The use of artificial intelligence based modelling techniques in One Health-related infectious disease studies in Sub-Saharan Africa: a review.

Bruno Enagnon Lokonon, Sèton Calmette Ariane Houetohossou, Bruno Amèdjiko Tchede, Richard B Yapi, Aurélie Cailleau, Daniel T Haydon, Bassirou Bonfoh

Frontiers in artificial intelligence · 2026-01

Abstract

BACKGROUND: Sub-Saharan Africa continues to face a substantial burden of infectious diseases, many of which are zoonotic and shaped by complex interactions across human, animal, and environmental systems. Artificial Intelligence (AI), encompassing machine learning (ML) and deep-learning (DL) techniques, has emerged as a powerful tool for enhancing disease prediction, surveillance, diagnosis, and decision-making within a One Health (OH) framework.

METHOD: This systematic review synthesizes evidence from 62 peer-reviewed studies to assess how AI-based modelling techniques have been applied to infectious disease research across Sub-Saharan Africa.

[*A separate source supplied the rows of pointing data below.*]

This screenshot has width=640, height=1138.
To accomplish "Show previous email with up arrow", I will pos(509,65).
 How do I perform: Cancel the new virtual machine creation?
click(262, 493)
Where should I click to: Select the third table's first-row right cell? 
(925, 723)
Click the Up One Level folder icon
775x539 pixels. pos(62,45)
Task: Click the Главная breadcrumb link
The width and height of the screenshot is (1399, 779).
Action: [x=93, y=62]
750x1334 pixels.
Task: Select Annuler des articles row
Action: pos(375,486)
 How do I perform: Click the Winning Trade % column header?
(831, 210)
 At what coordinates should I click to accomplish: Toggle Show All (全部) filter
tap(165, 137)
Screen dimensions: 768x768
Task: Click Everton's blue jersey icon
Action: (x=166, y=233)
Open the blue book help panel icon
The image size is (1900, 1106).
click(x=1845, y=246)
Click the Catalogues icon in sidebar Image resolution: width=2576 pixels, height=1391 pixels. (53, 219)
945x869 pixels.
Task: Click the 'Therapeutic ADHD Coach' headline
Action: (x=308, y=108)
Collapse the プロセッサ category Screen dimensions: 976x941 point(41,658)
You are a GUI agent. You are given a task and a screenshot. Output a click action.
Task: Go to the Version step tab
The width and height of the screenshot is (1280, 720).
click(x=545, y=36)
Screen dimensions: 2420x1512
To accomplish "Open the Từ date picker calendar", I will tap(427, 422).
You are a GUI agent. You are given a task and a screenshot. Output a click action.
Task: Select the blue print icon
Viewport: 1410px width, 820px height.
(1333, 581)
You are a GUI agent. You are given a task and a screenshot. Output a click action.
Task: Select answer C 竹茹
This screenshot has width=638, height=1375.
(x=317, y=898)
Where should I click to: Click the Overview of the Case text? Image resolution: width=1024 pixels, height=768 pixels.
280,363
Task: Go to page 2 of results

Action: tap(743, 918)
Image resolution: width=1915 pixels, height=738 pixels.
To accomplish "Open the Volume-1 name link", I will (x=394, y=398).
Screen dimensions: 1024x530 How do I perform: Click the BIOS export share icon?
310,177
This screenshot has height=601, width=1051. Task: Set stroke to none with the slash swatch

RESULTS: Results show that AI adoption has grown rapidly since 2019, with a pronounced surge in publications between 2021 and 2024. However, research leadership and implementation capacity remain geographically uneven, with South Africa, Ethiopia, Kenya, and Tanzania dominating the landscape. Across studies, AI tools were used primarily for classification and prediction tasks, with ensemble models and deep-learning architectures showing the strongest performance (with median accuracy close to 100% for Convolutional Neural Network model). Malaria (24%), HIV (12%), COVID-19 (12%), and Tuberculosis (6.7%) were the most frequently targeted diseases, while zoonotic and environmentally linked infections were comparatively underrepresented. Most studies relied exclusively on human data, revealing a persistent gap in the integration of animal and environmental components critical to the OH paradigm.

CONCLUSION: Despite promising applications, including image-based parasite detection, IoT-enabled surveillance, ecological risk modelling, and smartphone-assisted diagnostics, AI deployment remains constrained by limited computational infrastructure, inadequate digital connectivity, data-governance weaknesses, and shortages of AI-trained specialists. Conversely, expanding mobile connectivity, cloud-based analytics, and advancements in multilingual AI tools could create new opportunities to strengthen surveillance systems, empower health workers, and improve community engagement.